▶ Task to carry out
Put the lines below, starting at the line that contains "Where should I" and ending at the line that contains "Action: tap(303, 21)", into a JSON list of strings with one string per line, and skip blank lines. Leave the pictures out of the answer.

▶ Records for the task
• • •
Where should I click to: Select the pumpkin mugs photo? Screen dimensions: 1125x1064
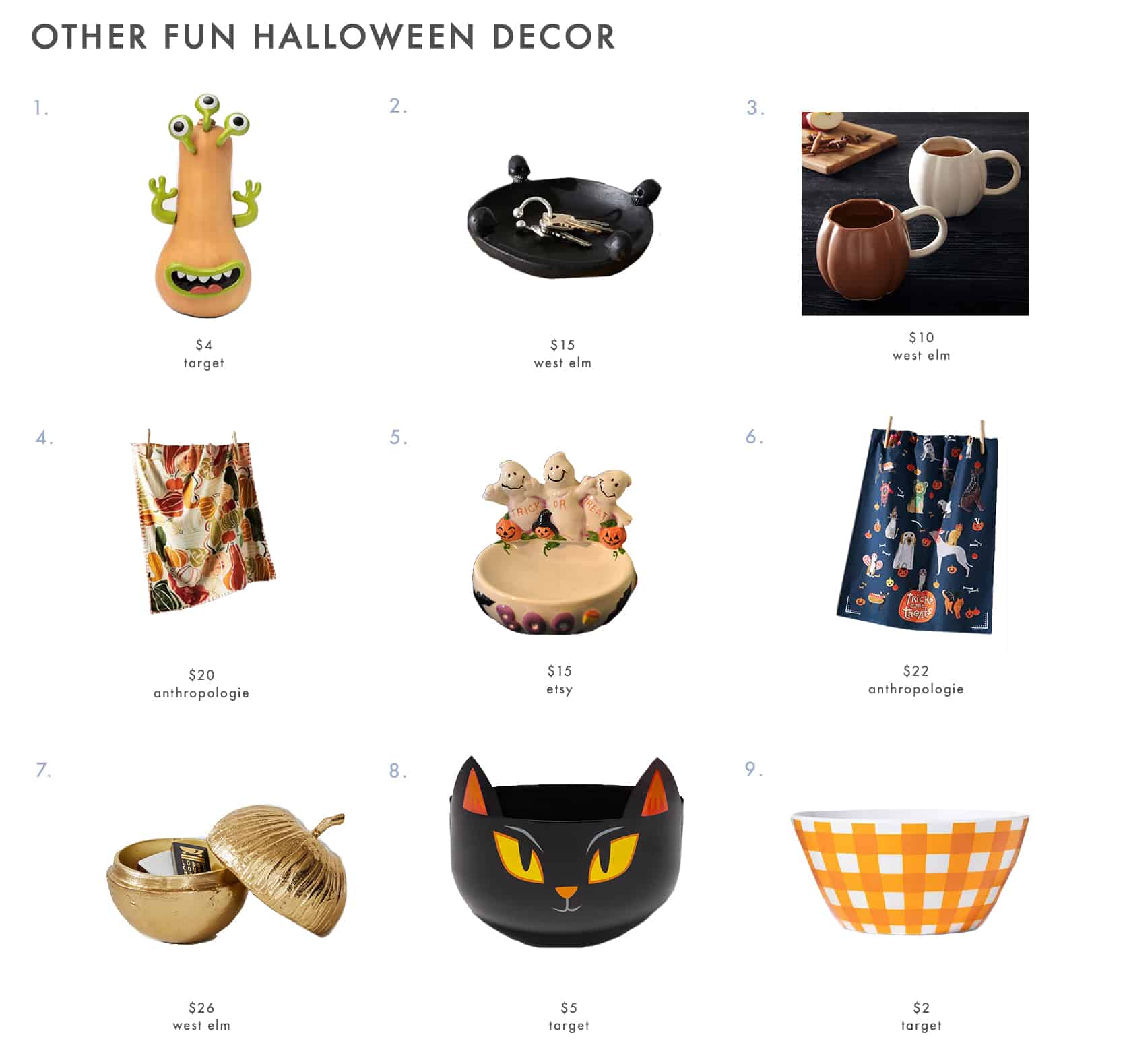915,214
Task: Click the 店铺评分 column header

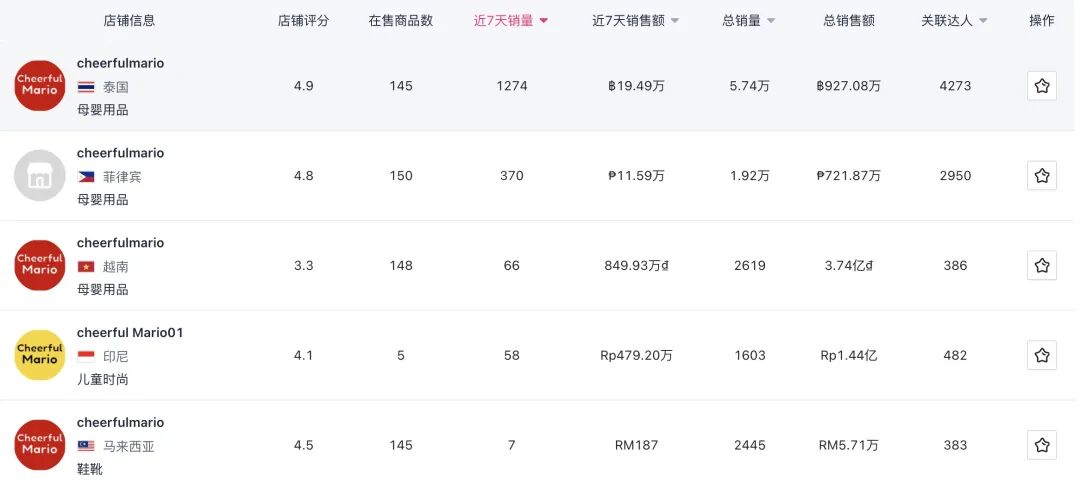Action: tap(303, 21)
• • •
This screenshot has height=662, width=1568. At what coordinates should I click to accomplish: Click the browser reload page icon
• • •
▶ Expected answer
[
  "Where should I click to: Select the pumpkin mugs photo? Screen dimensions: 1125x1064",
  "915,214",
  "Task: Click the 店铺评分 column header",
  "Action: tap(303, 21)"
]